A tradição historiográfica de uma certa direita detesta Atenas de Péricles, a "decadente" Roma imperial, o Renascimento, Luís XV, a Belle Époque e os anos 50, preferindo-lhes a Esparta do mítico Licurgo, a Roma dos rudes patrícios republicanos, a Idade Média castelã, Luís XIV e as tempestades de aço de que Ernst Jünger foi entusiasta anotador. Esquecem-se que de Esparta não há monumentos, joalharia, literatura e Filosofia; que a Roma anterior ao principado era um tugúrio infecto e perigoso, a Idade Média idealizada pelo romantismo uma era que nunca aconteceu; que Luís XIV atirou a França para a penúria e que o nacionalismo belicista atirou a Europa para o colapso.
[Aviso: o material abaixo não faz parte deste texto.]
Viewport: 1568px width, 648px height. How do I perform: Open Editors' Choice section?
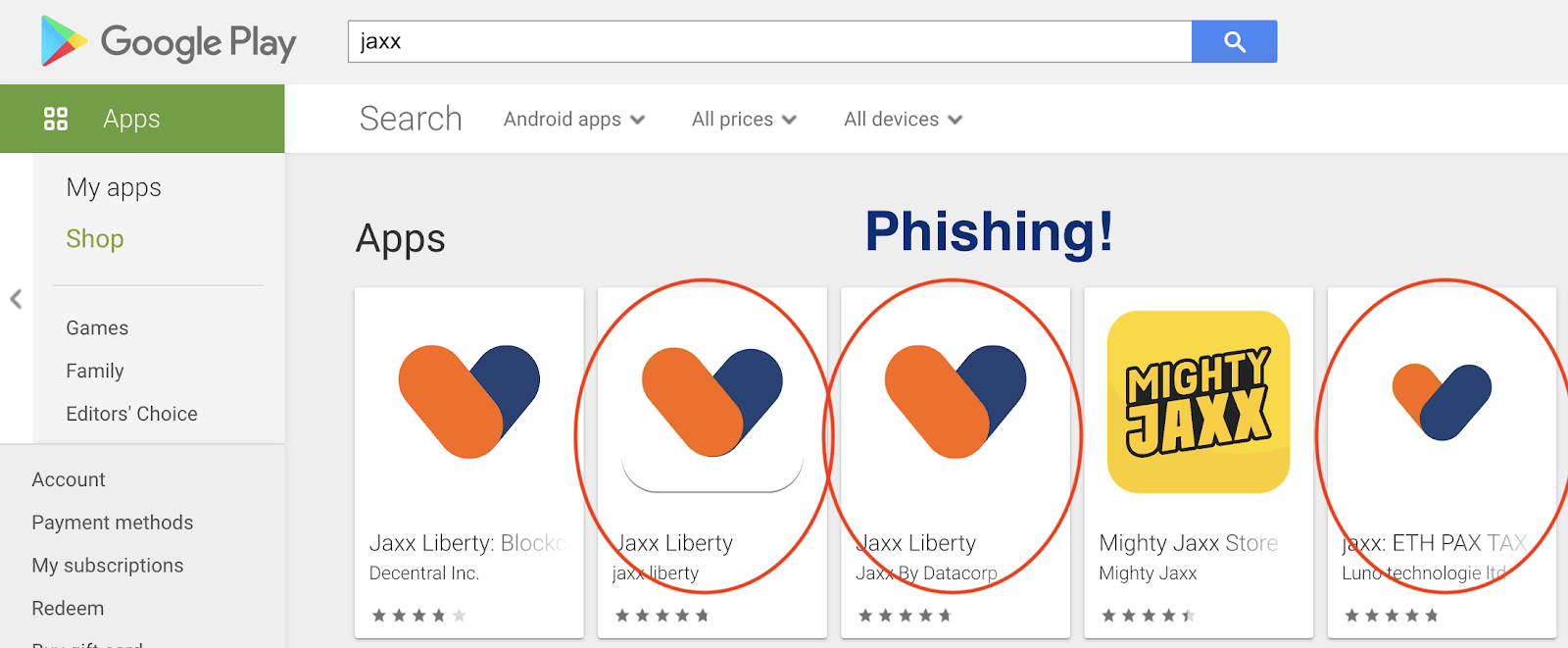coord(131,414)
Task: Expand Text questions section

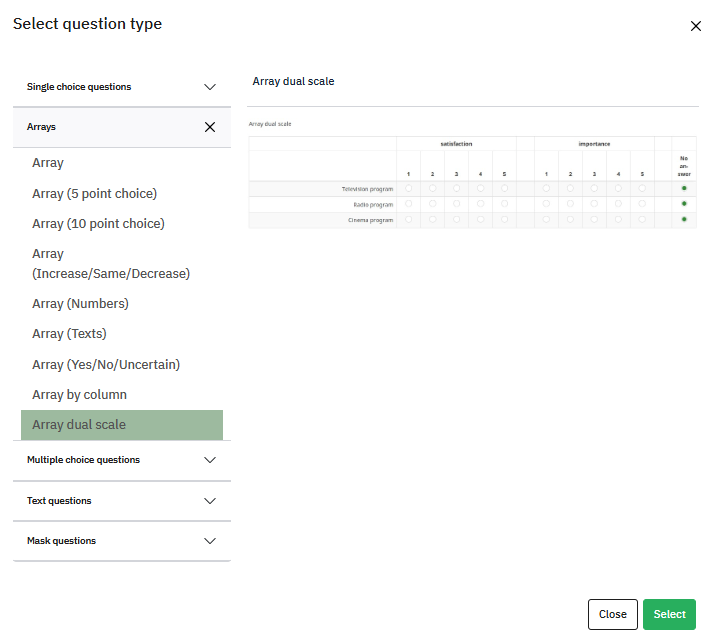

Austeridade, rigor, atmosfera de caserna e disciplina esmaltam a ideia de uma sociedade inteiramente devotada às preces, à guerra e ao respeito pelas instituições. As ideologias políticas são redutoras, fabricam o passado e inscrevem-lhe preocupações hodiernas. Ora, se me fosse concedido o privilégio de poder revisitar o passado, escolheria sem pestanejar a França de Luís XV, entre a Regência e a Guerra dos Sete Anos: a delicada França de Boucher e Chardin, da Pompadour, dos salões, do agradável em vez do sublime, da elegância em vez do monumental, da beleza coquette, das lettres, das encadernações de luxo, da indústria cosmética, do fogo-de-artifício, da indústria da palavra e do teatro de Marivaux. Da paz decorre a prosperidade, do consumo o trabalho e a criatividade para os artífices, da abertura mental a diplomacia, a ciência e a especulação, da aceitação do mérito uma nova aristocracia. Essa França tão detestada por Maurras [e pela tradição jacobina] produziu homens de excepção e foi, momentaneamente, o farol do Ocidente. Não esquecer que em tal sociedade os privilégios do nascimento eram secundários e que em 1789 apenas 5% da nobreza não era oriunda da aristocracia do serviço do Rei. Depois, veio a turbamulta, a guerra, o ódio, as chacinas, a histeria ideológica de que a Europa jamais conseguiu sair.